Op 7 november 2014 stemde de nieuwe gemeenteraad in met deze andere aanpak en de nieuwe wethouder kreeg het mandaat. Ook stelde de gemeenteraad het bestemmingsplan op 11 juni 2015 het bestemmingsplan vast met bouwhoogten, rooilijnen en programma voor het Spuikwartier. Er was nu geen jury maar zeven verschillende commissies met zo’n 50 personen die de plannen beoordeelden op verschillende aspecten. Het consortium met de meeste punten zou winnen. Een risico voor de gemeente omdat na de aanbesteding bijna niets gewijzigd kan worden aan het cultuurgebouw. Ook de ontwikkeling van de commerciële voorzieningen blijft nog onzeker. Volgens de afspraak heeft Heijmans het eerste recht hiertoe omdat men al bezig was met het oude ministerie.

Ieder consortium met ontwikkelende bouwers, architecten en adviseurs kon zich aanmelden voor de niet-openbare Europese aanbesteding. Uit deze aanmeldingen selecteerde men op 5 december drie consortia. Opvallend was dat de architecten Koolhaas, Coenen, Fransen en Van Dongen al meededen aan de prijsvraag voor het Spuiforum. Geen van deze architecten kwam toen bij de laatste drie.
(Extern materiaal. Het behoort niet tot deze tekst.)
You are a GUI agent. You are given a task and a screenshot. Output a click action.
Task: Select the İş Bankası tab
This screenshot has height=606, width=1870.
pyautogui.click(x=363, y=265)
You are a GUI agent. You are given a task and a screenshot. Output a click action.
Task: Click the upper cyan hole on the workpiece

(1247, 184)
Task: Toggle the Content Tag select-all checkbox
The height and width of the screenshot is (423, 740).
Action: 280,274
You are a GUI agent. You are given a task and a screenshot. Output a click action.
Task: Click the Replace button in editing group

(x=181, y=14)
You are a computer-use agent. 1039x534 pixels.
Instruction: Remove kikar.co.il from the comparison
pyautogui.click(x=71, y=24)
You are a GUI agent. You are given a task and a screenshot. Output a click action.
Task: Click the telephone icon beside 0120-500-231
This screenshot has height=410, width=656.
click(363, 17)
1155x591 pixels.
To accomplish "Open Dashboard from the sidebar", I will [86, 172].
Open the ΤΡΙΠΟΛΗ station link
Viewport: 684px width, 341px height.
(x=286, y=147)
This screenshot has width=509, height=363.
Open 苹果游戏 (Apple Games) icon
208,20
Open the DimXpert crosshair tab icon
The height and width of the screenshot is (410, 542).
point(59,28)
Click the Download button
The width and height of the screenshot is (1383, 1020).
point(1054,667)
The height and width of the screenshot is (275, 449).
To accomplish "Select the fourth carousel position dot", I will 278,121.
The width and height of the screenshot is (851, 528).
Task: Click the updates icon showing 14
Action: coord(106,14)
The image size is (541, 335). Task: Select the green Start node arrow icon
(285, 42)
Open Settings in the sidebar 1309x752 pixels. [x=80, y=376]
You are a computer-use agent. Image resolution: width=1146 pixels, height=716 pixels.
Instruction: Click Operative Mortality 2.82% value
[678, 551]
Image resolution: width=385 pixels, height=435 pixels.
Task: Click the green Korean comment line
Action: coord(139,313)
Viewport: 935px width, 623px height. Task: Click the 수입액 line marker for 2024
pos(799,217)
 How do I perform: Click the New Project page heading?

Tijdens de dialoog- en inschrijffase in het voorjaar van 2015 werkten de consortia in absolute stilte aan de uitwerking van de ideeën. De zeven afzonderlijke commissies bestaande uit stedenbouwers en mensen uit de cultuursector stuurden in de dialoogfase de consortia bij.

De nieuwe aanpak van de gemeente laat meteen het grote verschil zien.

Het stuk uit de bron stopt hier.